SHUTTLE LETTERS POLICY 

The Shuttle welcomes letters of interest to the Weavers Way community. Send to editor@weaversway.coop. The deadline is the 10th of the month prior to publication. Include a name and email address or phone number for verification; no anonymous letters will be published. Letters should be 200 words or less and may be edited. The Shuttle reserves the right to decline any letter. 

Recently, there’s been a sweet, soft-spoken guy hawking some very bad stuff right outside the door of the Chestnut Hill Co-op. He’s selling something called Green Mountain Energy. I got hoodwinked by him a couple of months ago, thinking he was approved by Weavers Way. I had forgotten that I was already a member of The Energy Co-op, which is an independently owned local nonprofit energy supplier, and I signed up for Green Mountain Energy.
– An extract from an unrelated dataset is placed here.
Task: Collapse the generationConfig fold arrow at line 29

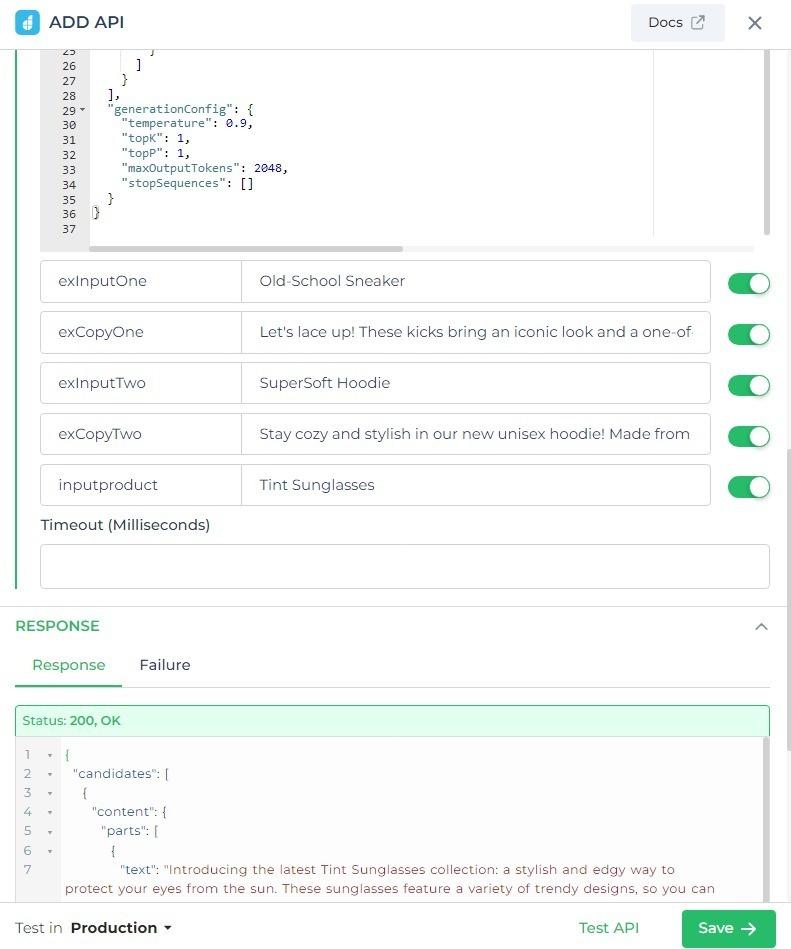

Then I did a little Googling around, and I learned that Green Mountain Energy is a subsidiary of NRG Energy. Here’s part of what I found out about them. (The rest is in the link below.)

Accompanying the company’s often touted solar and wind projects is one of the nation’s largest fossil-fuel generation portfolios. In Pennsylvania alone, NRG fully owns six coal facilities that have a combined generating capacity in excess of 2,000 megawatts, in addition to 15 natural-gas and oil plants. Two of these facilities, the Conemaugh and Seward generating stations, share 17,600 Clean Water Act violations. When Cheswick Power Plant was listed as one of the top 50 mercury-polluting power plants in the nation in 2010, NRG-owned RRI Energy sought approval to burn lower-quality coal that would increase the plants emissions. An NRG facility in Portland, PA, ceased operations in June after an extrapolated lawsuit related to Clean Air Act violations driven by New Jersey and Connecticut resulted in a $1 million settlement. The future of Portland is likely to be similar to that of the New Castle Coal facility — conversion to natural gas. This is a broad, sweeping strategy NRG has already employed on several coal assets where environmental compliance became too large a cost.

So I switched back to The Energy Co-op, but I bet many Weavers Way members won’t do this research and will not realize that the friendly guy offering “green” energy from his little table is not selling the real deal.